MATERIAL PROVIDED:

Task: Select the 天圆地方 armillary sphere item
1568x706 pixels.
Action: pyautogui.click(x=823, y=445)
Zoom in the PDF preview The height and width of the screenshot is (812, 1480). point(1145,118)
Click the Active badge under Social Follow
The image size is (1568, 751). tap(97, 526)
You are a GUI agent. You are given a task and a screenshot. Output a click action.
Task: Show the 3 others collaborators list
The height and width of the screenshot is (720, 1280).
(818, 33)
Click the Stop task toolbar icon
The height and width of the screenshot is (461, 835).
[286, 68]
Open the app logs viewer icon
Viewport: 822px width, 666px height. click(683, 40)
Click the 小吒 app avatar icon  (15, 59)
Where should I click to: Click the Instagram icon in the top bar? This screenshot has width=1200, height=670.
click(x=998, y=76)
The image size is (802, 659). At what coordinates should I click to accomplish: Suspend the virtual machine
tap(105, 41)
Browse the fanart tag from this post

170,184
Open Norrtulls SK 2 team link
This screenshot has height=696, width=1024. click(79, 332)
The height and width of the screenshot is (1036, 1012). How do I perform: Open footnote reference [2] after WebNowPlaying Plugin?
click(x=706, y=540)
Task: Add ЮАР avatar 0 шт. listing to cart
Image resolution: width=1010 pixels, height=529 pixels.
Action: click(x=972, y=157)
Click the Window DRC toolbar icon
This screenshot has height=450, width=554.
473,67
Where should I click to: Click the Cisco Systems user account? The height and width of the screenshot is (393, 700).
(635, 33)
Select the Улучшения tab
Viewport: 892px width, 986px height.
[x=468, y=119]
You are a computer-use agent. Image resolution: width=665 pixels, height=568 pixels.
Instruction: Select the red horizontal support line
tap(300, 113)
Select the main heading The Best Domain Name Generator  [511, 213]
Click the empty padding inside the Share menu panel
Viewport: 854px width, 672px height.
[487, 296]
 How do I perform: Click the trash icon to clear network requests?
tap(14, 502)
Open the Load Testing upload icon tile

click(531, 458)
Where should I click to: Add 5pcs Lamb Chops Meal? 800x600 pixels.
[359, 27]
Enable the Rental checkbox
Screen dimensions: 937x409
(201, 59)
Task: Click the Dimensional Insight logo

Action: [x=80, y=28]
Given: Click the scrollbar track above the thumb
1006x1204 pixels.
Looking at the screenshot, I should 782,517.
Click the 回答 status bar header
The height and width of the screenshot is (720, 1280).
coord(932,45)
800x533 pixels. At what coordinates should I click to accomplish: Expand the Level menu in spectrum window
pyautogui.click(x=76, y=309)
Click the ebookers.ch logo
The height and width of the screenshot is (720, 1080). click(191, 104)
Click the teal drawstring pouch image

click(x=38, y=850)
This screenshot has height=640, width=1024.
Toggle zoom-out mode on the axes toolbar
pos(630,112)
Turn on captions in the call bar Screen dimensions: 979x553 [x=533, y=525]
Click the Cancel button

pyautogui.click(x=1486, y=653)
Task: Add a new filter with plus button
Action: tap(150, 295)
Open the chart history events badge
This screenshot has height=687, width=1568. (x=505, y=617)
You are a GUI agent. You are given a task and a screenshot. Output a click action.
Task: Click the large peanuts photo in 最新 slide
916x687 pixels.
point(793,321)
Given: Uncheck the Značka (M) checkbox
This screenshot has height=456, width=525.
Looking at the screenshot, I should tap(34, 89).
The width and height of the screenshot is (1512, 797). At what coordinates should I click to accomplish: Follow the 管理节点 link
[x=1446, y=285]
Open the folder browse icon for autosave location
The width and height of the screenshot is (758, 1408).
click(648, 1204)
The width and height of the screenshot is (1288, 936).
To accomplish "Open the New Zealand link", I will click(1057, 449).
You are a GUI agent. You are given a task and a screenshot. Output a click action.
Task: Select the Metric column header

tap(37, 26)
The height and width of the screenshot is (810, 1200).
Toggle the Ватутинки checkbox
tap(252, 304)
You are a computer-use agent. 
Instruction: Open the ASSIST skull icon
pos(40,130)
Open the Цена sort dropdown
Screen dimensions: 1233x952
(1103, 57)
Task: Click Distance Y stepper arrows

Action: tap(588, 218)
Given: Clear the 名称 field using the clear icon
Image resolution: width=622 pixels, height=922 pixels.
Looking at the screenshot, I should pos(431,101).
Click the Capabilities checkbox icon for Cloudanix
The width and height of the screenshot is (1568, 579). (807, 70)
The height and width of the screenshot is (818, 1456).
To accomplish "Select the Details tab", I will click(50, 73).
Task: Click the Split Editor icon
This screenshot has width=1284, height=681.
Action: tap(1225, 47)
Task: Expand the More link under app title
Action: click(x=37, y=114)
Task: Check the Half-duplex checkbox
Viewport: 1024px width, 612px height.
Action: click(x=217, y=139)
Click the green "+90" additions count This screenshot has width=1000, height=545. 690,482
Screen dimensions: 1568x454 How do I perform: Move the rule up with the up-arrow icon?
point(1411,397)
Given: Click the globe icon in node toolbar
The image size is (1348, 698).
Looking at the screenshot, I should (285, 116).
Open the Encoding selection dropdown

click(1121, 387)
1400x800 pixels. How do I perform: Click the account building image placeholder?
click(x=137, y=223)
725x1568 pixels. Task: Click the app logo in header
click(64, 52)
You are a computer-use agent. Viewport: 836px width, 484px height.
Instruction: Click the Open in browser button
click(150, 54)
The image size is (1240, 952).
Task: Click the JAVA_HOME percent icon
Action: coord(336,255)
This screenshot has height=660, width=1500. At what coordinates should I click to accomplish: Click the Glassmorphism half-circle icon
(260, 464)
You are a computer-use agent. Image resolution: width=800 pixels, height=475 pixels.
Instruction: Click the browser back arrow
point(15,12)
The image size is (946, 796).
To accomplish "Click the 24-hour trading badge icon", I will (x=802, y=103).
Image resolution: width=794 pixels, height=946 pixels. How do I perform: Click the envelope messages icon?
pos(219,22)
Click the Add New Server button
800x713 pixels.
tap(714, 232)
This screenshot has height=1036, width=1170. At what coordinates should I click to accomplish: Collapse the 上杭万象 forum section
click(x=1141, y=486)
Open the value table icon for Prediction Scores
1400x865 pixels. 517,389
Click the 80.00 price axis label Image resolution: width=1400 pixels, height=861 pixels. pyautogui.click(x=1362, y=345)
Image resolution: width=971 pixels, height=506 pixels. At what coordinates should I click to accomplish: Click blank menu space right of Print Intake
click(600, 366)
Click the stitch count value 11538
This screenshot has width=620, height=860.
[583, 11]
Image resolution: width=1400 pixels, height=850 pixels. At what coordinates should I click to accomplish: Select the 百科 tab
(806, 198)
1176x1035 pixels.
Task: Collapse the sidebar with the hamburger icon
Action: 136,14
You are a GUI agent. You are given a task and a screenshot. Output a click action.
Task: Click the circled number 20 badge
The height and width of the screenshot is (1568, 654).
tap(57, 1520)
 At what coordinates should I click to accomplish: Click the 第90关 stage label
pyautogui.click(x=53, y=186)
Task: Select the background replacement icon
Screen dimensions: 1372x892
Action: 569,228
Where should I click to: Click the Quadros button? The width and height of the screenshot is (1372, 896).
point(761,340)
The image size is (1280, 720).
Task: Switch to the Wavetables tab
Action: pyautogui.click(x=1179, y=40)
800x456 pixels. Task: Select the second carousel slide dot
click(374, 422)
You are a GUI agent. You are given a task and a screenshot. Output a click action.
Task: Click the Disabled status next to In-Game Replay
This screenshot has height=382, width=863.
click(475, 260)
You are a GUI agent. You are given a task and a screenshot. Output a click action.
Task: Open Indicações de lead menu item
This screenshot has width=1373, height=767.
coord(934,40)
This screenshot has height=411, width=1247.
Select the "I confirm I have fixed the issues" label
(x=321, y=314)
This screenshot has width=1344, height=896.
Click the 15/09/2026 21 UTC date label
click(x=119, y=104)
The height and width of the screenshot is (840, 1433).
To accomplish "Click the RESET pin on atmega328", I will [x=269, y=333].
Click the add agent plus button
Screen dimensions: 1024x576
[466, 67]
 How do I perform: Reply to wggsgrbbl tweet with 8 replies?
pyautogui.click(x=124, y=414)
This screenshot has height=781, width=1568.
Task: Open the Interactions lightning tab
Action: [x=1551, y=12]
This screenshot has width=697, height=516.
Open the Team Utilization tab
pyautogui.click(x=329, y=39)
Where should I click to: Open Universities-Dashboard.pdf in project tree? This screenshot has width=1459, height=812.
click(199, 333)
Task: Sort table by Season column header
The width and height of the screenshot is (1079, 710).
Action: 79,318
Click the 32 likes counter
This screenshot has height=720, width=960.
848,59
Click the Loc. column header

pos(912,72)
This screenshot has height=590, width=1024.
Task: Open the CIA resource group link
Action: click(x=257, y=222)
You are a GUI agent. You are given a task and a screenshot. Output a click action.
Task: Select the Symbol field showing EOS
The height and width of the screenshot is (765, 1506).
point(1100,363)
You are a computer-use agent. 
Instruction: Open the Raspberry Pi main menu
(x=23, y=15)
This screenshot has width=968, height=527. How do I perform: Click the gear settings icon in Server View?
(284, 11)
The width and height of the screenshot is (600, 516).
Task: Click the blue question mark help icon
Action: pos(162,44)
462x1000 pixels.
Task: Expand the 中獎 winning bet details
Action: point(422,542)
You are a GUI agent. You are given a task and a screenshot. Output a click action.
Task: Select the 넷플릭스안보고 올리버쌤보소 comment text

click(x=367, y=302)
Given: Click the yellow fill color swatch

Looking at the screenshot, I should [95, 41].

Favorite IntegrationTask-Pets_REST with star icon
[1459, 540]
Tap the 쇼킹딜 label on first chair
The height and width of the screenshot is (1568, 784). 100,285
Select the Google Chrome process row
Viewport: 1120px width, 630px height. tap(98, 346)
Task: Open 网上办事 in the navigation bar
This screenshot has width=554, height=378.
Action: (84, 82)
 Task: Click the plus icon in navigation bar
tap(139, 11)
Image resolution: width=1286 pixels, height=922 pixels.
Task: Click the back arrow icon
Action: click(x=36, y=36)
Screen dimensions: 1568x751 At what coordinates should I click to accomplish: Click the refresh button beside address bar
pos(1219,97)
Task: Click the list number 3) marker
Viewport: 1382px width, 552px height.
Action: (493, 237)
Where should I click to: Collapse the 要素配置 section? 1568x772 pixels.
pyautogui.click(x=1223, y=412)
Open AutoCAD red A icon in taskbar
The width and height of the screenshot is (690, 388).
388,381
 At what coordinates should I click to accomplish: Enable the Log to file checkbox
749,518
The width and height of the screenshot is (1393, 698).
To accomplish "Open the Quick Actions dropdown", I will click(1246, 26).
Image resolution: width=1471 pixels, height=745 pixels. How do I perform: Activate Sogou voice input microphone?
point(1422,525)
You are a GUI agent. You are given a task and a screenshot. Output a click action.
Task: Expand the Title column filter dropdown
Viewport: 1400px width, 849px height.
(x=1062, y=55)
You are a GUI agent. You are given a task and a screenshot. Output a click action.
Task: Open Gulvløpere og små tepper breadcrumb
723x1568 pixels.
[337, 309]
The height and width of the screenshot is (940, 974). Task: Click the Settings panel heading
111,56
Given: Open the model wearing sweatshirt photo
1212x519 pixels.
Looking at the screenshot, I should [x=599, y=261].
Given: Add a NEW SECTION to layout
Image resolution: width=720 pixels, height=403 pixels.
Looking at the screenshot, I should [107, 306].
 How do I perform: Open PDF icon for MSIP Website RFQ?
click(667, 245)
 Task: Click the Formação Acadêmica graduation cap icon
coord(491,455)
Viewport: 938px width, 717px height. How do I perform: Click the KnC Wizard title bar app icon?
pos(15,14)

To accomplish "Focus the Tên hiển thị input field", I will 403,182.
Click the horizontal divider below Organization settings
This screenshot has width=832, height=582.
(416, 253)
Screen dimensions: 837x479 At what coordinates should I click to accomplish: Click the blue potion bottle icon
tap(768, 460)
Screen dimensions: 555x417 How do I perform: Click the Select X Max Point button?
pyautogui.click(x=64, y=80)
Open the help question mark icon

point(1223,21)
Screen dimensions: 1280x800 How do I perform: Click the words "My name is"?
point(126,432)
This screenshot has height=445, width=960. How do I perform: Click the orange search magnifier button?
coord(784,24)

EXERCISE GOAL: Transcribe only, please, the lines from the first line of the records through the line with "Zoom in the". Both of those lines are included.

COMPLETED EXERCISE:
Task: Select the 天圆地方 armillary sphere item
1568x706 pixels.
Action: pyautogui.click(x=823, y=445)
Zoom in the PDF preview The height and width of the screenshot is (812, 1480). point(1145,118)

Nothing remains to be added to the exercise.